--- START PASSAGE PROVIDED ---

This notebook will explore the Ridge property data as modeled by FVS and the Ecotrust Growth-Yield-Batch system. Also serves as a demonstration of pandas and associated python libraries.
First, we import the necessary libraries
In [1]:
%matplotlib inline
from matplotlib.pylab import plt
import pandas as pd
from sqlalchemy import create_engine
from matplotlib import cm
import seaborn as sns
Create a connection ("engine") to the sqlite database produced by GYB and read the entire table into a pandas DataFrame.
In [2]:
engine = create_engine('sqlite:///data.db')
df = pd.read_sql_table('trees_fvsaggregate', engine)
Ipython is not the cleanest interface with which to browse large datasets. Luckily you can just take the top couple rows
In [3]:
df.head(6)
Out[3]:
or write it to excel with df.to_excel('file.txt'). Keep in mind the size of the dataset though, not recommended for the full dataset due to limitations in excel
In [4]:
df.shape # (rows, columns)
Out[4]:
Basic descriptive statistics
In [5]:
df.describe()
Out[5]:
The best feature of both pandas and excel: pivot tables. And note that we can write the resulting DataFrame out to an excel file for easier viewing.
In [6]:
import numpy as np
pt_year = pd.pivot_table(df,
index=['cond', 'rx', 'offset'],
columns=['year'],
values=['removed_merch_bdft'],
aggfunc=[np.sum],
margins=True)
pt_year.to_excel("harvest_by_year.xls")
pt_year.head()
Out[6]:
In testing in the Forest Planner, we noticed that yields were very low initially and that stands were starting the simulation at single-digit trees per acre (TPA). Let's confirm that we've resolved that issue.
First subset the query for the grow-only rx in 2013.
In [7]:
startdf = df.query("year == 2013 and rx == 1")
# same result with alternate syntax using .loc
startdf = df.loc[(df.year == 2013) & (df.rx == 1)]
Examining the distribution of starting TPA, we see reasonable TPAs
In [8]:
startdf.start_tpa.hist()
Out[8]:
In [9]:
conds = df.cond.unique()
conds.sort()
conds
Out[9]:
In [12]:
plt.rcParams['figure.figsize'] = (10.0, 8.0)
sns.tsplot(df.loc[(df.offset == 0)],
"year", unit="cond", condition="rx", value="after_merch_ft3")
Out[12]:
In [11]:
from pandas.tools.plotting import scatter_matrix
scatter_matrix(df[['after_qmd', 'after_tpa']],
alpha=0.2, figsize=(6, 6), diagonal='kde')
Out[11]:

--- END PASSAGE PROVIDED ---
--- START PROVIDED DATA ---

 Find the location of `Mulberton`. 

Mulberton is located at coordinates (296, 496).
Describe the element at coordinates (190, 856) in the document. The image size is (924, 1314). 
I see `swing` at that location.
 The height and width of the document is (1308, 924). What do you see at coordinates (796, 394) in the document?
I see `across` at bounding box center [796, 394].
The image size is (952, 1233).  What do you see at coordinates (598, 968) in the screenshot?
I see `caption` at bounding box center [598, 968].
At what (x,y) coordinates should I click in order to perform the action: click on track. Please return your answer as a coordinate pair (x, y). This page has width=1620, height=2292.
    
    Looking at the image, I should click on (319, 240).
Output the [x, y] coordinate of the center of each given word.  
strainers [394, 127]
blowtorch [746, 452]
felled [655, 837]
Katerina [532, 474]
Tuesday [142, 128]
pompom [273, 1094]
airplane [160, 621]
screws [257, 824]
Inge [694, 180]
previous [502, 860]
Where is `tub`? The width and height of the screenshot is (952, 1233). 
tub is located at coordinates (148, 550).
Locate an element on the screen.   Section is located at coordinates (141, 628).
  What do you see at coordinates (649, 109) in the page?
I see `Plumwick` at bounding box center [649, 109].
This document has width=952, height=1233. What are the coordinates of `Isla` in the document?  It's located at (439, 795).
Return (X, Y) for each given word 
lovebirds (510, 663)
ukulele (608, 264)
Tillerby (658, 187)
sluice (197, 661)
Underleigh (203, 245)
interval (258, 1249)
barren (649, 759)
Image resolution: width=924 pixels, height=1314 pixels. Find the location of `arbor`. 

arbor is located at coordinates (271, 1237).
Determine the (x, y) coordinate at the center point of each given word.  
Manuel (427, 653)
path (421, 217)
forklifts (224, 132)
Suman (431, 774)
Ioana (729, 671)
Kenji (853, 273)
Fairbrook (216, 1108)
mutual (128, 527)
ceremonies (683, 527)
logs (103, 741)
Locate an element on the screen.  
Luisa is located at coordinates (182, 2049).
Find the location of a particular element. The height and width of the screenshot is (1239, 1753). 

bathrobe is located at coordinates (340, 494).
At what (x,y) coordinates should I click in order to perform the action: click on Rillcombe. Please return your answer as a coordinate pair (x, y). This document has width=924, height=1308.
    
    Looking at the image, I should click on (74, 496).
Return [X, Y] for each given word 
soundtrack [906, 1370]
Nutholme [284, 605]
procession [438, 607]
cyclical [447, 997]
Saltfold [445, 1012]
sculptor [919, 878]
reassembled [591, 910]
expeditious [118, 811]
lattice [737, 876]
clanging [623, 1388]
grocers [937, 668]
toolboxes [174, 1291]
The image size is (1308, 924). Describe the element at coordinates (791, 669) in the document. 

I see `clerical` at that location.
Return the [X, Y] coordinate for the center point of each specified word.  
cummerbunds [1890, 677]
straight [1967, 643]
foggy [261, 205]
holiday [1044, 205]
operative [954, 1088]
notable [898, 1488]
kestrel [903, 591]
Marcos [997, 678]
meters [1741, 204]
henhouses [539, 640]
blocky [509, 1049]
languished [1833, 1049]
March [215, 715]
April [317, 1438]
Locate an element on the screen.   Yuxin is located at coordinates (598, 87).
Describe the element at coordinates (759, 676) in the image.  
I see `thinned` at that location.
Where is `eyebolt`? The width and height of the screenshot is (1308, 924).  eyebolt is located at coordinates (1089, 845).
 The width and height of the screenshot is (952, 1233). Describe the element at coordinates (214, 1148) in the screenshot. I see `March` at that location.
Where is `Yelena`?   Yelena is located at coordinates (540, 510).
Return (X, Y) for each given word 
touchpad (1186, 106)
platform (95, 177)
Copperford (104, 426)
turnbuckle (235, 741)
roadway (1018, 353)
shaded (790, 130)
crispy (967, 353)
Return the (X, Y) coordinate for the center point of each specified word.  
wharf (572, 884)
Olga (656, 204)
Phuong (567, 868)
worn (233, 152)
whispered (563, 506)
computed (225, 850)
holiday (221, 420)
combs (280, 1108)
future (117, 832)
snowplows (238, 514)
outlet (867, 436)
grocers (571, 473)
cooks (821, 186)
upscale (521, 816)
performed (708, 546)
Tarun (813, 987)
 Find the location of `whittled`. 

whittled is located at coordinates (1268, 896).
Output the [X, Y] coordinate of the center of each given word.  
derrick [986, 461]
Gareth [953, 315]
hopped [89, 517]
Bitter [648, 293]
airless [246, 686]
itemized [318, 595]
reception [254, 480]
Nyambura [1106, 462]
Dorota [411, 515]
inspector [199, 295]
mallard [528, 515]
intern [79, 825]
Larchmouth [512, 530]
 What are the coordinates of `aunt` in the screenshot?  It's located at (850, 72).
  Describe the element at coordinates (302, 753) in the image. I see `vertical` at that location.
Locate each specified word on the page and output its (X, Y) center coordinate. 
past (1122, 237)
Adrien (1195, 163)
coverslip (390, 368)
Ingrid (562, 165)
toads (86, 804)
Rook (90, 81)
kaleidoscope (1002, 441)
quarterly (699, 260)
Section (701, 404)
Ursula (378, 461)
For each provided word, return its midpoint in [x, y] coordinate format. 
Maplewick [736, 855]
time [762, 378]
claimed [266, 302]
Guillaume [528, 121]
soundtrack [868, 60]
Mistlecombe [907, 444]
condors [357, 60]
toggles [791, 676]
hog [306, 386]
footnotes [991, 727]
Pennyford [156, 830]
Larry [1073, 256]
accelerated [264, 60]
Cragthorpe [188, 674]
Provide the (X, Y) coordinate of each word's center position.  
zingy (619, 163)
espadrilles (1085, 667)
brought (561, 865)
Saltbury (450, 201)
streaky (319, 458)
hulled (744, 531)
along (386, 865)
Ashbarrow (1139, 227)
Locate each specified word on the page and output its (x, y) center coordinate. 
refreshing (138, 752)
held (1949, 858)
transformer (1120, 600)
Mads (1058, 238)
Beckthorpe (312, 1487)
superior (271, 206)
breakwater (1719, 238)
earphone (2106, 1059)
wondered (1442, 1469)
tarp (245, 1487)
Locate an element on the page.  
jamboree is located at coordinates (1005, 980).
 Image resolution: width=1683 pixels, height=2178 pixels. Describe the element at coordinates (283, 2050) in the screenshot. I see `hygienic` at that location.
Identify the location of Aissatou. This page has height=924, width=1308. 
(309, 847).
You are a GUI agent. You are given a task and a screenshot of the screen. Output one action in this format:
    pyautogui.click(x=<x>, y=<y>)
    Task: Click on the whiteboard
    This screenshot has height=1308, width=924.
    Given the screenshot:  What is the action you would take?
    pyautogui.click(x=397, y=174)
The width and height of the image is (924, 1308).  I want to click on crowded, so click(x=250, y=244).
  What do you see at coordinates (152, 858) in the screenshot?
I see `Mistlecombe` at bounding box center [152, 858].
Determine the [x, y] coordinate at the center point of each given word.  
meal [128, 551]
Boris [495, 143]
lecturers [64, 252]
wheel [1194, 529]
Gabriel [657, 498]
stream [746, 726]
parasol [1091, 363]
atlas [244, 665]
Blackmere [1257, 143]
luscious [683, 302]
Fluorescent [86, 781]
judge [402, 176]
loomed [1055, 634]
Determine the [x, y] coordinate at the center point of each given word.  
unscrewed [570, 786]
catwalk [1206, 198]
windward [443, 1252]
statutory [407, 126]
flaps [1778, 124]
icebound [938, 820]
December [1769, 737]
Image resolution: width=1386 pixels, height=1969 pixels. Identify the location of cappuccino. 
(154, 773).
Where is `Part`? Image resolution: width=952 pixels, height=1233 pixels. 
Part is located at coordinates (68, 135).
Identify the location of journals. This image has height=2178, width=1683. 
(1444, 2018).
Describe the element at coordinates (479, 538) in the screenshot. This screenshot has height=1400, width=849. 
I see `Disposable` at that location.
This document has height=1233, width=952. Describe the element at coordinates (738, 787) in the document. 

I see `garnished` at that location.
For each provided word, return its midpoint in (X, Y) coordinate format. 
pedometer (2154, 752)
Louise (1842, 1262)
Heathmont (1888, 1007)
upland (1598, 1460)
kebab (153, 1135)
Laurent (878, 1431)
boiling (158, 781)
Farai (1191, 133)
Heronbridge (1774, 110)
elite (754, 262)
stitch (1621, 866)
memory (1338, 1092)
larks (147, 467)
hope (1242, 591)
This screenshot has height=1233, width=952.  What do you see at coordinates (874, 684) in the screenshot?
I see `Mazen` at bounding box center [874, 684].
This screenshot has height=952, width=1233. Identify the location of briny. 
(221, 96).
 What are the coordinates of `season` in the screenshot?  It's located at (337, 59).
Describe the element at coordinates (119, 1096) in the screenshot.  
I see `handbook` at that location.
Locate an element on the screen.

--- END PROVIDED DATA ---

* [REQUIRED TASKS]
(1) Shorten the paragraph in the Ridge property notebook that begins "In testing in the Forest Planner" to one sentence, keeping its main facts.
(2) In the records, edit the lines from the line with "along (386, 865)" up to and including the line with "Blackmere [1257, 143]" so that "tarp" becomes "tent". Return only those lines.
The records are unrelated to the Ridge property notebook.

* [ANSWERS IN ORDER]
(1) Forest Planner testing showed very low initial yields and stands starting at single-digit trees per acre (TPA), and the notebook checks that this issue is resolved.

(2)
along (386, 865)
Ashbarrow (1139, 227)
Locate each specified word on the page and output its (x, y) center coordinate. 
refreshing (138, 752)
held (1949, 858)
transformer (1120, 600)
Mads (1058, 238)
Beckthorpe (312, 1487)
superior (271, 206)
breakwater (1719, 238)
earphone (2106, 1059)
wondered (1442, 1469)
tent (245, 1487)
Locate an element on the page.  
jamboree is located at coordinates (1005, 980).
 Image resolution: width=1683 pixels, height=2178 pixels. Describe the element at coordinates (283, 2050) in the screenshot. I see `hygienic` at that location.
Identify the location of Aissatou. This page has height=924, width=1308. 
(309, 847).
You are a GUI agent. You are given a task and a screenshot of the screen. Output one action in this format:
    pyautogui.click(x=<x>, y=<y>)
    Task: Click on the whiteboard
    This screenshot has height=1308, width=924.
    Given the screenshot:  What is the action you would take?
    pyautogui.click(x=397, y=174)
The width and height of the image is (924, 1308).  I want to click on crowded, so click(x=250, y=244).
  What do you see at coordinates (152, 858) in the screenshot?
I see `Mistlecombe` at bounding box center [152, 858].
Determine the [x, y] coordinate at the center point of each given word.  
meal [128, 551]
Boris [495, 143]
lecturers [64, 252]
wheel [1194, 529]
Gabriel [657, 498]
stream [746, 726]
parasol [1091, 363]
atlas [244, 665]
Blackmere [1257, 143]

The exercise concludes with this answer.